**RECORDS FOR THIS TASK**:
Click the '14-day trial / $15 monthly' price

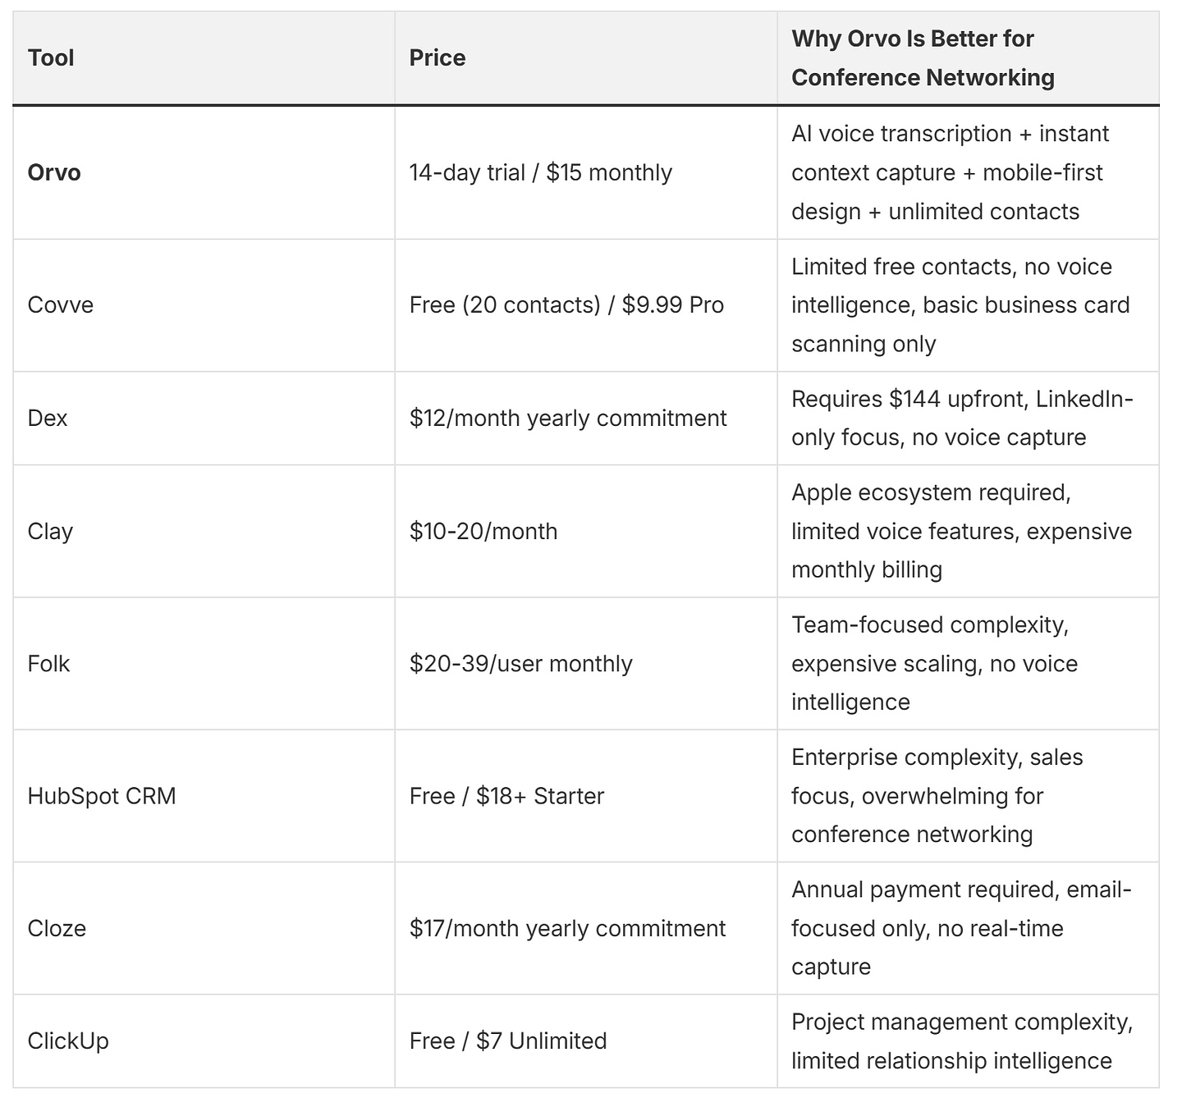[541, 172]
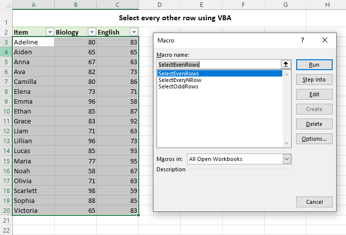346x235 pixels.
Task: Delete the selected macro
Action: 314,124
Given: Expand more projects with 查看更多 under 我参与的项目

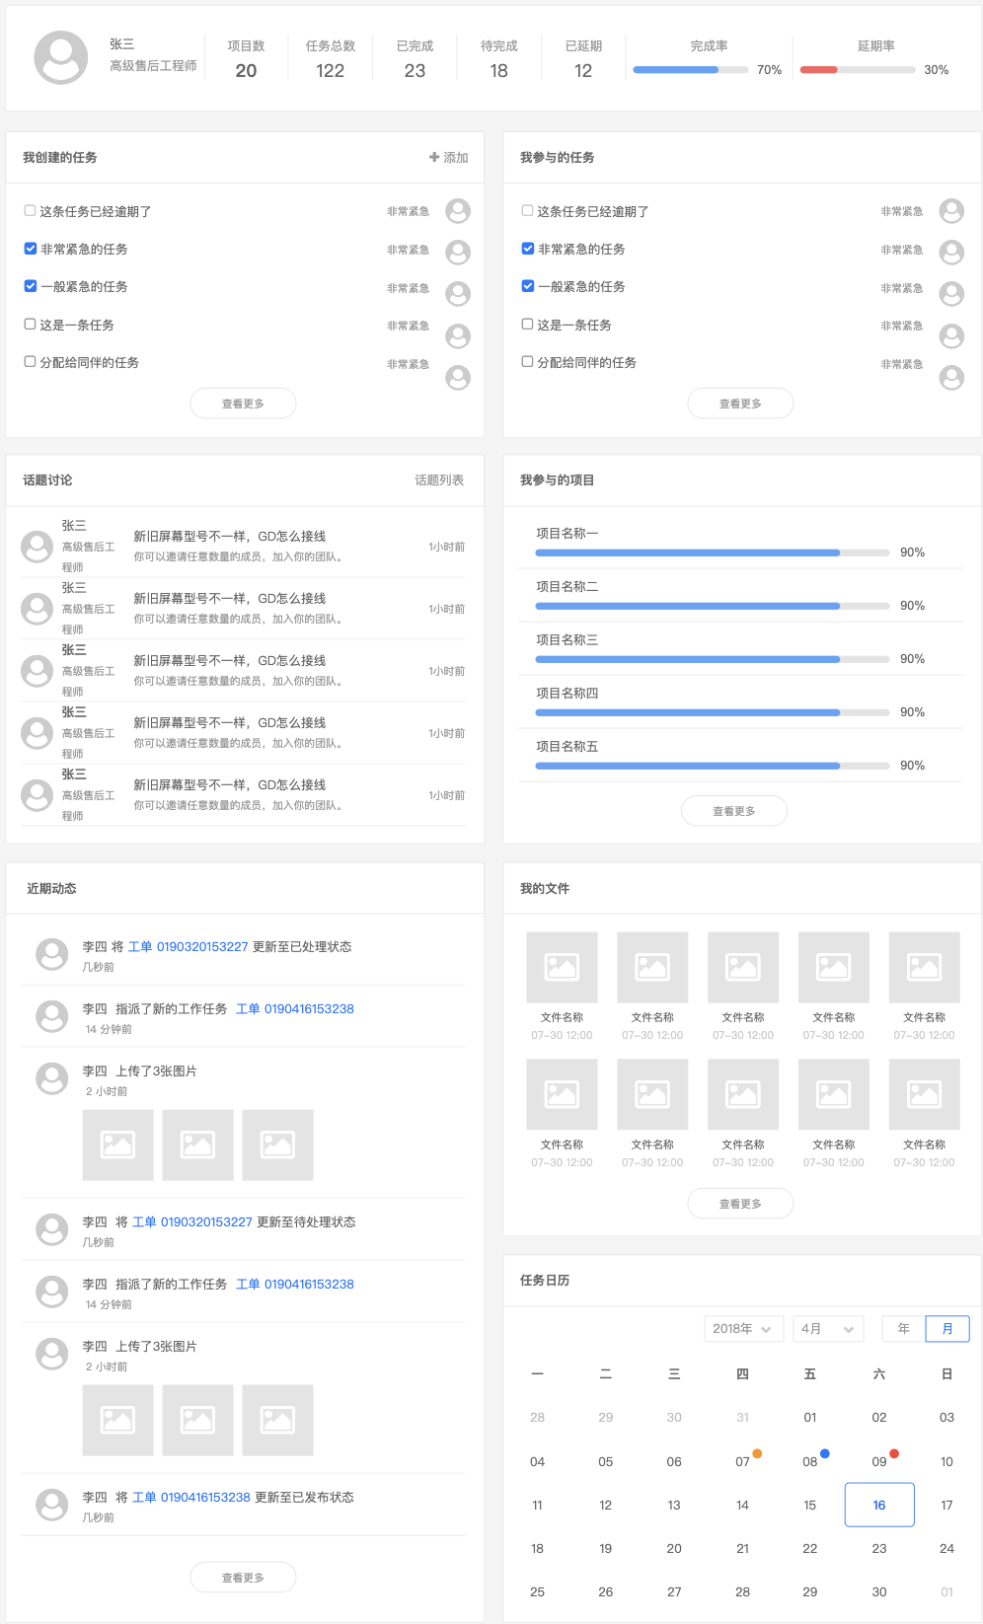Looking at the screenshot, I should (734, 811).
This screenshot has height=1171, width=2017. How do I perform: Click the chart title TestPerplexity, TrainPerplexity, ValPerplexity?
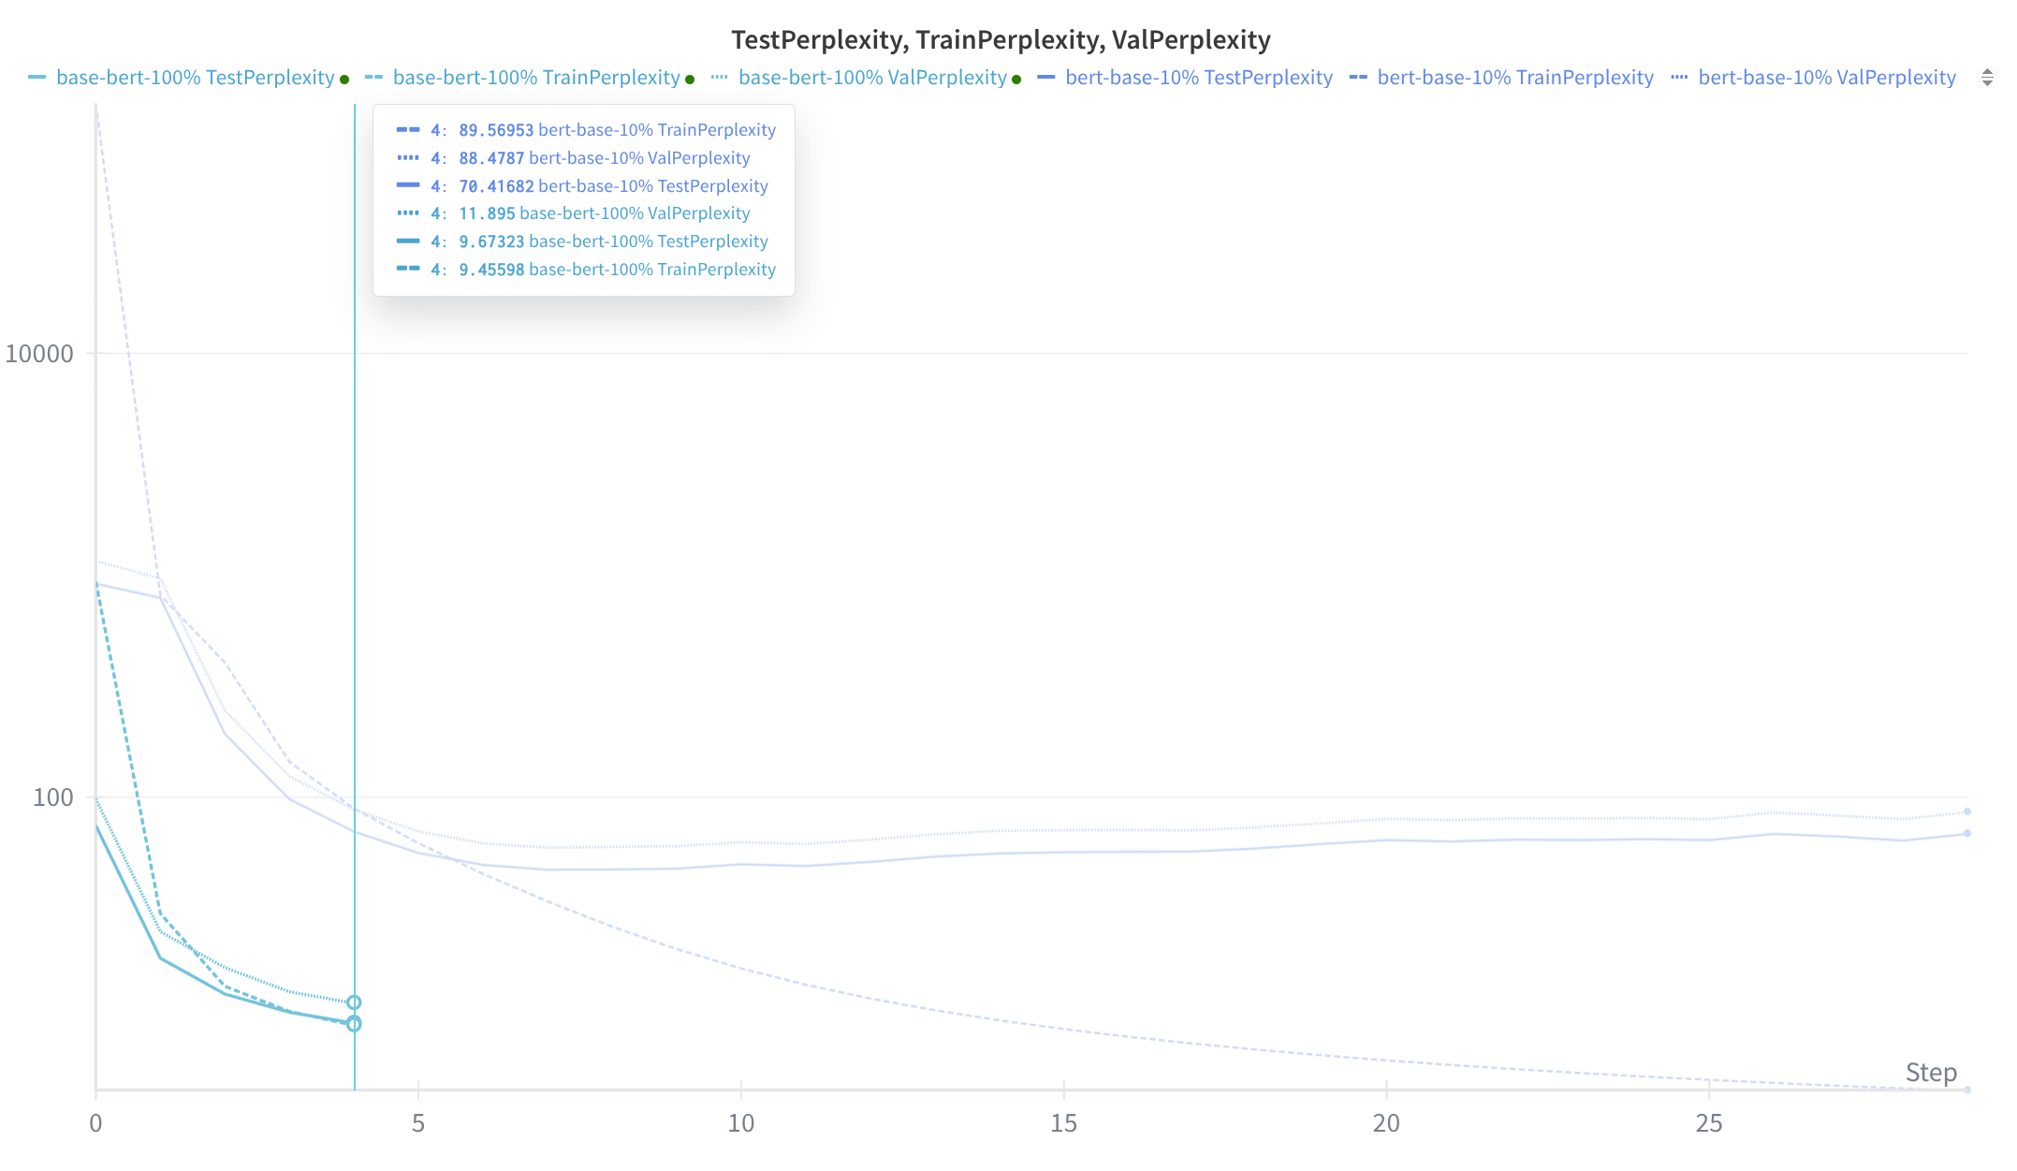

...

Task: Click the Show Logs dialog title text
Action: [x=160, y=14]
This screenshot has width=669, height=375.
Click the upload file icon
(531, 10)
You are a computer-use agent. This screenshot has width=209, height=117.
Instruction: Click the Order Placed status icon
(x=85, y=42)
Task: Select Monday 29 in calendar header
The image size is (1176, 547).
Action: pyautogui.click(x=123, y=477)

**AIM**:
Convert the lines from the one containing "Given: Expand more" up to and including the one containing "This screenshot has height=1171, width=2017." into a Markdown table with columns headed Number and Line. Skip blank lines and leave the pictures out.

**FULL RESPONSE**:
| Number | Line |
|---|---|
| 1 | Given: Expand more projects with 查看更多 under 我参与的项目 |
| 2 | Looking at the screenshot, I should (734, 811). |
| 3 | This screenshot has height=1171, width=2017. How do I perform: Click the chart title TestPerplexity, TrainPerplexity, ValPerplexity? |